PROBLEMA
PONDOK PESANTREN DIRANAH POLITIK
Oleh : Asih Nurhidayati
Artikel ini adalah hasil resensi
Dari :
Asih Nurhidayati
Judul :
Pondok Pesantren dan Godaan Politik Pilkada
Penulis :
Imam Mustofa, SHI.,MSI
Diterbitkan :
Surat kabar harian Lampung Post
tanggal 12 Februari 2010
Indonesia adalah negeri yang
menampung pesantren terbesar di dunia. Pada tahun 1987 saja pesantren terdata
dalam jumlah 5.000 buah. Dari data-data tersebut, kita patut berbangga dan bernafas
lega bahwa pilar-pilar Islam di Indonesia masih solid. Namun saat ini,
pesantren di salah artikan oleh pihak-pihak tertentu seperti halnya politisi.
Pesantren seolah menjadi tempat untuk
memuluskan pencalonan mereka. Apakah permintaan restu para calon politisi saat
ini untuk kemaslamatan umat? Atau hanya untuk mengejar status social dan
kekuasaan?
Pondok pesantren merupakan lembaga
pendidikan Islam yang mempunyai nilai historis terhadap gerakan social
keagamaan. Pondok pesantren bukan hanyalembaga pendidikan intelektual, akan
tetapi juga pendidikan spiritual, pendidikan moral dan pendidikan social
kemasyarakatan seperti yang telah dikemukakan oleh mendiang KH. Abdurrahman
Wahit (Gus Dur). Pesantren mempunyai asset yang cukup handal dan tidak bisa diremehkan
termasuk kekuatan politik. Oleh karena itu, pesantren menjadi rebutan politisi
menjelang pemilu.
Akhir-akhir ini, ada kecenderungan
opini yang mengarah ke desakralisasi Ulama. Hal ini muncul karena hingar binger
dunia politik dengan segala godaannya. Seperti yang dikemukakan oleh Asep M
Tamam dalam artikelnya.
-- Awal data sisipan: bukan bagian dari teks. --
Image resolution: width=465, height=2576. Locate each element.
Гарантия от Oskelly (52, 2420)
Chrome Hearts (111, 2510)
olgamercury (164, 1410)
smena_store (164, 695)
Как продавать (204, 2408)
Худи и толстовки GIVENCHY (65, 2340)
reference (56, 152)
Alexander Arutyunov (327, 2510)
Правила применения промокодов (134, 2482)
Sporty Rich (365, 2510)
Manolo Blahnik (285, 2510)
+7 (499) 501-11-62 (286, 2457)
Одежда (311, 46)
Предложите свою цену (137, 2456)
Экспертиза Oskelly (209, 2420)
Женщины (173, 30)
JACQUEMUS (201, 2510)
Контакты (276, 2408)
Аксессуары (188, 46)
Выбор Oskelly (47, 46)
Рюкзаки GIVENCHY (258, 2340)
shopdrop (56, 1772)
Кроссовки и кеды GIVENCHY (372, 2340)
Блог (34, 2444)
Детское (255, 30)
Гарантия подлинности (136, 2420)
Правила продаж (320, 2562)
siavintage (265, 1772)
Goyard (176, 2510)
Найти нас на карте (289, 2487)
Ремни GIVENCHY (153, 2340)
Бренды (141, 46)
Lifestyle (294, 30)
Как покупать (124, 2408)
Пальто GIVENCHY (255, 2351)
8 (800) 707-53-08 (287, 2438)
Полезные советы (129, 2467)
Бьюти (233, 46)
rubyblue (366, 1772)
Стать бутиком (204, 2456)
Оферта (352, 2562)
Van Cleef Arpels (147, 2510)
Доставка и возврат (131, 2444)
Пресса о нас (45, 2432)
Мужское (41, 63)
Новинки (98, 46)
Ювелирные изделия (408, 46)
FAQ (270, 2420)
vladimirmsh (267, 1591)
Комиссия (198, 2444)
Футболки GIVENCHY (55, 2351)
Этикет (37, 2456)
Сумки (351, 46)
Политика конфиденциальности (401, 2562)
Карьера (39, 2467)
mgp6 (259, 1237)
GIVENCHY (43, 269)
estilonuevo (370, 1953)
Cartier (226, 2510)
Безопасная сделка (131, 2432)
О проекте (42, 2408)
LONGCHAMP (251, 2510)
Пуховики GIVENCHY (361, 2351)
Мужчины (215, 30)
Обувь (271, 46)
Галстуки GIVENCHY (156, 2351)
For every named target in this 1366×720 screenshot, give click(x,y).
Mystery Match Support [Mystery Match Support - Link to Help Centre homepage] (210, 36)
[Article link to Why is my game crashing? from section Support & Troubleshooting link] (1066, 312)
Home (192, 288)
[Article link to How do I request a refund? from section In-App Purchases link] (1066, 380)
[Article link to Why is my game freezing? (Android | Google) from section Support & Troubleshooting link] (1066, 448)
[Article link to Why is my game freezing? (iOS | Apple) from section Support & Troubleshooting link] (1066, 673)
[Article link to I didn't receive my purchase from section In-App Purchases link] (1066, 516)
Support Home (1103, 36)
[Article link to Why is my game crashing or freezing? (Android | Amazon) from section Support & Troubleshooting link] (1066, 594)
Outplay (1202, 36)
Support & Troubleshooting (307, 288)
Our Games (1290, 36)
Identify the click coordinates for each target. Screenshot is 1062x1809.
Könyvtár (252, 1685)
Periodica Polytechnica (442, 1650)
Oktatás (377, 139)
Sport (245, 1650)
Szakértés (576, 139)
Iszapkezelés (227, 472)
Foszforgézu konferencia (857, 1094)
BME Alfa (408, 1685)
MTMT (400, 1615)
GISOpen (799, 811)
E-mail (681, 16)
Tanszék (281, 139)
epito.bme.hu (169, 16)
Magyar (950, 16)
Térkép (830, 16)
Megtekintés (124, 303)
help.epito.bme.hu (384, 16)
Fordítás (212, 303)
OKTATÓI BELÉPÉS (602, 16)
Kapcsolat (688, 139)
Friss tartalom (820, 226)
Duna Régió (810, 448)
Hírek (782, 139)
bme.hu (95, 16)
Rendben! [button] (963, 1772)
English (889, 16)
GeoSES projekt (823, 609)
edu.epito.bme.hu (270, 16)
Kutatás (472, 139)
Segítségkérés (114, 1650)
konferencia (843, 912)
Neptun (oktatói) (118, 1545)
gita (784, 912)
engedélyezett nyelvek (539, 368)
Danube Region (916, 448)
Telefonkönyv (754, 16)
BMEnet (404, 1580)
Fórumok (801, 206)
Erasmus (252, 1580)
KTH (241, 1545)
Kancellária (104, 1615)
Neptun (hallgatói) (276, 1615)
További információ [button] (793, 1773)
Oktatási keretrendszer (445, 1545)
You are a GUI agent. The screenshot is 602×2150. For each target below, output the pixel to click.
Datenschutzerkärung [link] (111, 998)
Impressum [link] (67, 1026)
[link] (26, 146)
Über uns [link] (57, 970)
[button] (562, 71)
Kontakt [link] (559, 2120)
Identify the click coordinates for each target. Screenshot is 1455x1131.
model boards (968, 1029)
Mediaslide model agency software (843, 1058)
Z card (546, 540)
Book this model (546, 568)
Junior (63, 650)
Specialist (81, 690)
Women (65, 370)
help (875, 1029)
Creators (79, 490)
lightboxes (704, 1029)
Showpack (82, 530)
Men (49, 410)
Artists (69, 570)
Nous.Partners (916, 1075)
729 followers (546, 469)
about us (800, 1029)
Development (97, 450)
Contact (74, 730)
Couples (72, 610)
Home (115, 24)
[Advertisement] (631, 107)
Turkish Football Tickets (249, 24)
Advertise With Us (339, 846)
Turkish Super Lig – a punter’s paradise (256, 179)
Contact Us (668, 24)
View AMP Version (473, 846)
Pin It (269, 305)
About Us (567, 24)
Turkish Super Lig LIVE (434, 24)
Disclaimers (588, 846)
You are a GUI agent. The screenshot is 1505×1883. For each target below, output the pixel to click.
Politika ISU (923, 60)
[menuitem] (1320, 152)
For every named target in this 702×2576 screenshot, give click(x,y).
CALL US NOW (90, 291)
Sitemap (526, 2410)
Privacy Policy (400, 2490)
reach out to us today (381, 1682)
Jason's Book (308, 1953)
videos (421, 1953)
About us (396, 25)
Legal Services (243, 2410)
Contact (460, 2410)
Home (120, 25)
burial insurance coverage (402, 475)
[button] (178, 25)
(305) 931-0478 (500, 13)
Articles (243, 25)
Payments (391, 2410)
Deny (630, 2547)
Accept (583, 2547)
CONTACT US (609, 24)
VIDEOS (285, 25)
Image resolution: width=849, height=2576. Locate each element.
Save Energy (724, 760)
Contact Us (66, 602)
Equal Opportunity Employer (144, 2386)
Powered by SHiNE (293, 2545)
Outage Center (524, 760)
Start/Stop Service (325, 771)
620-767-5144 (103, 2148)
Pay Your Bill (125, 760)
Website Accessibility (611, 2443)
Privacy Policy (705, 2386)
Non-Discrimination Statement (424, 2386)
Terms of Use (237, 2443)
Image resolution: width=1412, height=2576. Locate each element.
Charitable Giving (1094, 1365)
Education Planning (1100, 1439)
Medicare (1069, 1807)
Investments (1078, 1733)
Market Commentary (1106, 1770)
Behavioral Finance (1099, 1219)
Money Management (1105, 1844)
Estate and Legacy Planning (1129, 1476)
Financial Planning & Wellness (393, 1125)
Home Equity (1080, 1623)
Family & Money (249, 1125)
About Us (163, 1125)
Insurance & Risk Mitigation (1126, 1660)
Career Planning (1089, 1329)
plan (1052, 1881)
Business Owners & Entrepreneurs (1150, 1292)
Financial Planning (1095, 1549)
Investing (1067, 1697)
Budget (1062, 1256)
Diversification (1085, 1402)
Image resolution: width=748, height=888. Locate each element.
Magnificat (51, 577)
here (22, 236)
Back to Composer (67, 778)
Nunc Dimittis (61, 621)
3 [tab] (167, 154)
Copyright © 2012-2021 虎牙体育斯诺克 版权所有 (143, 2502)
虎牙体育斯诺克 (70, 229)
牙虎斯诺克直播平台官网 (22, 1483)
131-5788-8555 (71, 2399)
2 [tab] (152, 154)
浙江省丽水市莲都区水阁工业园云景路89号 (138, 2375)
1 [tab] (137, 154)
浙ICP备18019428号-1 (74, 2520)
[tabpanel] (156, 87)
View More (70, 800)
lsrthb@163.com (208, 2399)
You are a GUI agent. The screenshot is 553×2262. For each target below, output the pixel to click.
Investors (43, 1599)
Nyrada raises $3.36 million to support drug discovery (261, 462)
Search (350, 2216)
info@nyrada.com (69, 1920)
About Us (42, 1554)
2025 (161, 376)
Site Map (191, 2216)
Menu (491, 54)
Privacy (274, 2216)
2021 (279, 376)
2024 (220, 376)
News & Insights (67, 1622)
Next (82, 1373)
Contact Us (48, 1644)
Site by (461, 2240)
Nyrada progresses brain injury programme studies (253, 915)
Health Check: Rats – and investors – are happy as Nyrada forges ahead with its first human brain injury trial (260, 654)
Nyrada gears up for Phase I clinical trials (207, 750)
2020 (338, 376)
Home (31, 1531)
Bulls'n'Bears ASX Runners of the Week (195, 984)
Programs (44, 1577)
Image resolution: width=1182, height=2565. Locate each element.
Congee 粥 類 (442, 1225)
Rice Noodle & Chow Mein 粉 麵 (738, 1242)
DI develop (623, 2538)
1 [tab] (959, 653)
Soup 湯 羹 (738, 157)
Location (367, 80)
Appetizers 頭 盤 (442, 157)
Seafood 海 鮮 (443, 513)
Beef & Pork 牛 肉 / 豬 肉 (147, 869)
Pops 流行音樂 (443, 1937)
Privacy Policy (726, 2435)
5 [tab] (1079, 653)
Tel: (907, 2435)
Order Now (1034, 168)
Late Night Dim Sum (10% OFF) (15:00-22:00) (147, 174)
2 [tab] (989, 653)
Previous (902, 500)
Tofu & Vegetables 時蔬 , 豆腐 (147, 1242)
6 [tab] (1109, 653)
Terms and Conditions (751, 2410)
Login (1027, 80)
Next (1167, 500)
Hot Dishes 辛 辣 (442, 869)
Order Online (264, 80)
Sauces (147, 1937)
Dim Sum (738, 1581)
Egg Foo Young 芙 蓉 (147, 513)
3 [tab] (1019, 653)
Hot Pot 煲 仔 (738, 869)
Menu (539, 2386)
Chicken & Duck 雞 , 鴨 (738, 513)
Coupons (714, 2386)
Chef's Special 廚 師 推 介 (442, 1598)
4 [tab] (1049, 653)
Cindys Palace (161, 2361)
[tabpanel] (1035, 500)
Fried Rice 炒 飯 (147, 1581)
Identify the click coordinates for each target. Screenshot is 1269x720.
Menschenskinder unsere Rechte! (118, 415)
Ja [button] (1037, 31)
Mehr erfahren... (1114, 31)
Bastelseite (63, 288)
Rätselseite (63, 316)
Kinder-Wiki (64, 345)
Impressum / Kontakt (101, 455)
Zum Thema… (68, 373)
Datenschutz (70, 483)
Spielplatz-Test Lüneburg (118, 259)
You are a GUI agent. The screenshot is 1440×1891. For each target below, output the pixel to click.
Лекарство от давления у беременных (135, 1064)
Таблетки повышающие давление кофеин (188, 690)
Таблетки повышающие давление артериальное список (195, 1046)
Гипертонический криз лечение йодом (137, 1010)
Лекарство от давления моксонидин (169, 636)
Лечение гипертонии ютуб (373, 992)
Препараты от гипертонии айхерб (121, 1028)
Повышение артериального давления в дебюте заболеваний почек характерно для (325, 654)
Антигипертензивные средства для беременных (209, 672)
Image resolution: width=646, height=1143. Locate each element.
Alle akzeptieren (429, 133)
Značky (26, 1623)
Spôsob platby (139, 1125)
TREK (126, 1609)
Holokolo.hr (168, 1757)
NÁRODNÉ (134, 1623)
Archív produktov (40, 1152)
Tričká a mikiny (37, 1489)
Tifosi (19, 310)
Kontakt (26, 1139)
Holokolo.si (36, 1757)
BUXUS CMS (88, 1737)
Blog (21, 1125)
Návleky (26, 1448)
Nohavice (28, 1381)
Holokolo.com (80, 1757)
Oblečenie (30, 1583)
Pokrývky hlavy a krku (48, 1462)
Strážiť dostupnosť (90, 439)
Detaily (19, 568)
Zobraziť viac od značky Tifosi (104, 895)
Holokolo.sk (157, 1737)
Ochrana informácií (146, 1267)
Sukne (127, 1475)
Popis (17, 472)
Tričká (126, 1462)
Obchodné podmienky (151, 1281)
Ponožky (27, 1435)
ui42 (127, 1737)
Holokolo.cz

Godaan politik yang cukup mempesona membuat santri atau
Kyainya terjebak kedalam dunia politik yang njimet ini.
Pada paragraph kelima artikel
tentang para calon politisi rajin bersilahturahmi dengan para tokoh masyarakat
termasuk Kyai yang mengasuh pondok pesantren memang tak semestinya dan patut
dipertanyakan. Bila kita melihat dan menganalisis perilaku politisi sekarang
ini, restu Kyai hanyalah untuk memuluskan jalannya saja. Seandainya niat para
politisi baik dan benar-benar ingin mengabdi kepada masyarakat kenapa mereka
mendekati Kyai hanya ketika mereka membutuhkan dukungan.
Terjunnya Kyai kedalam kancah
politik telah membawa akibat buruk pada keberlangsungan pendidikan keagamaan
pada masyarakat. Seperti yang terdapat di artikel yakni akan terjadi
kesenggangan dengan masyarakat atau pesantren lain yang netral atau mendukung
politisi yang berbeda dengan pesantren tersebut. Selain itu dunia pesantren dan
politik sangatlah berbeda sehingga kurang pantas jika keduanya digabungkan
hanya untuk kekuasaan.
Alangkah lebih elegannya apabila
Kyai dengan pondok pesantrennya bersikap netral. Karena seandainya Kyai tidak
mempunyai banyak umat, maka Kyai tidak akan pernah laku di ranah politik karena
mereka dianggap primitive dan tidak tahu sama sekali urusan politik yang rumit
ini. Ungkap Nasarudin Andsmarta di makalahnya tentang Kyai, Pesantren dan
Godaan Politik Praktis.
Penghargaan setinggi-tingginya patut
diarahkan kepada para Ulama yang tetap mantap berada di singgasana
pesantrennya. Karena umat ingin ulama tidak terjebak dalam grey area (syubhat)
politik, bisnis dan aktivitas duniawi lainnya. Umat ingin Ulama tetap menjadi
rujukan langkah, ucapan dan perilaku, menjadi sumber mata air ilmu yang terus
menetes, mengalir dan member kesejukan bagi dahaga panjang mereka.
Membaca paragraph demi paragraph
yang tersaji dalam artikel, terasa kuatnya kegelisahan penulis terhadap masa
depan pesantren yang sudah di ikut sertakan dalam kegiatan politik yang sering
menimbulkan fitnah ini. Melalui pendekatan kritis penulis berupaya mengungkap
kenyataan bahwa dunia politik tak seharusnya masuk langsung ke dunia pesantren.
Karena tradisi pesantren sangatlah berbeda dengan moralitas dan misi politik.
Artikel mengungkap kondisi nyata bahwa pesantren sudah ikut terlibat dan ikut
mendukung politisi-politisi menjelang pemilu.